First check if the image HTML tag has a width attribute. If it's above 40, skip over it. As Matthew mentioned, it will get false positives where people sized down a large image to 40px wide, but that's no big deal; the point of this step is to quickly weed out the first dozen or so images that are obviously too big.
Once the script catches an image that SAYS it's under 40px wide, check the header information to deduce a general width based on the size of the file. This is faster than getimagesize because you don't have to download the image to get the info.
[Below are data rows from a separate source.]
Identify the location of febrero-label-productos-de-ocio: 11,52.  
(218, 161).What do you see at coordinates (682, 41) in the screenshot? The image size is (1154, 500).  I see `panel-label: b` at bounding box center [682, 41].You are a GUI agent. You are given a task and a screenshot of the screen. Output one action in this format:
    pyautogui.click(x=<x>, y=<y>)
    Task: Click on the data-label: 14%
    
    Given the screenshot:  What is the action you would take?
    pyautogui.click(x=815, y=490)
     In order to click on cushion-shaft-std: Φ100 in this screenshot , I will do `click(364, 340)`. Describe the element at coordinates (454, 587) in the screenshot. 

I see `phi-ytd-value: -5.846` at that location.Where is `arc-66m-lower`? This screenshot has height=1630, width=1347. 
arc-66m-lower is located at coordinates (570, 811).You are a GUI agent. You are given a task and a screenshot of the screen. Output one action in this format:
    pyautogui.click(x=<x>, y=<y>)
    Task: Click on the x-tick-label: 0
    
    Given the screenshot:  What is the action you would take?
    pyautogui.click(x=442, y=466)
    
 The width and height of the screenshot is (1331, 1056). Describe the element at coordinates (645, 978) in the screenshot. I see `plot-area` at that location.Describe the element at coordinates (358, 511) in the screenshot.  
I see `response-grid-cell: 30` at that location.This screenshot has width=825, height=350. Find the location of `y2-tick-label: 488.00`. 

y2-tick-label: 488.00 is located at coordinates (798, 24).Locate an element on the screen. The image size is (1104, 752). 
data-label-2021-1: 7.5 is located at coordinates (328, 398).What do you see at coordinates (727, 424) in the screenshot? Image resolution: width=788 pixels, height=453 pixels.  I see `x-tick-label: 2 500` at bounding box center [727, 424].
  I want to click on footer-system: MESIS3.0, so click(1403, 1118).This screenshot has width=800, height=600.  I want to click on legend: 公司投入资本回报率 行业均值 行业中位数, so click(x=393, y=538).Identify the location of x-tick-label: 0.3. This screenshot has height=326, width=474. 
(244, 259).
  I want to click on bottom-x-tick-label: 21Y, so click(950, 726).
function get_image_kb($path) {
$headers = get_headers($path);
$len = explode(" ",$headers[6]);
return $len[1];
}
$imageKb = get_image_kb('test1.jpg');
// I'm going to gander 40x80 is about 2000kb
$cutoffSize = 2000;
if ($imageKb < $cutoffSize) {
// this is the one!
}
else {
// it was a phoney, keep scraping
}
Setting it at 2000kb will also let through images that are 100x30, which isn't good.
However, at this point, you've weeded out most of the huge 800kb files that would really slow you down, and because we know it's under 2kb, it's not too taxing to test this one with getimagesize() to get an accurate width.
You can tweak the process depending on how picky you are for the 40px mark, as usual higher accuracy takes more time, and vice versa.